For some time now, Tony Roche has been determined to make the best of those odds. Tony began playing tennis first when he was only 11—on the farm with his father and by himself, trying to hit numbers that he had written in green chalk on a barn wall. When he was 13 some city coaches, scouting the hinterlands, found him and brought him to Sydney for Country Week. In the first round of that annual event, Roche played on the center court in White City Stadium—which is something like opening at the Palace. He promptly closed, 0-6, but in another year he had improved enough to win the tournament.
Now a broad-shouldered 5 feet 10 and 167 pounds, Tony is physically somewhere between Hoad and Laver and, like the latter, he is left-handed. His serve conjures up visions of Neale Fraser's for anyone who has seen them both. "Although," says Whitney Reed, "it does have a tendency to fall a little short."

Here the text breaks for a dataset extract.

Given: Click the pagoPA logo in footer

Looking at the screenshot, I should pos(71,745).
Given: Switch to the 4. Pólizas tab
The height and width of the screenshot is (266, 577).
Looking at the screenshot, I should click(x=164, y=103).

Although Tony did not win his first grown-up U.S. tournament, he did win the crowd. There was, for instance, the extraordinary backhand that few who watched in Philadelphia will ever forget. With Reed at match point, Roche made one seemingly impossible return with this stroke that left Reed stranded in mid-court like a man in a bus station without any clothes on. The American dropped his racket and just stood for at least 30 seconds, dumfounded and fascinated. It was not just the exuberance of the moment that caused some of the spectators watching Roche to say it was the best tennis shot of all time. It may well have been. In any case, it made the fact that Roche lost the match on the next point almost incidental.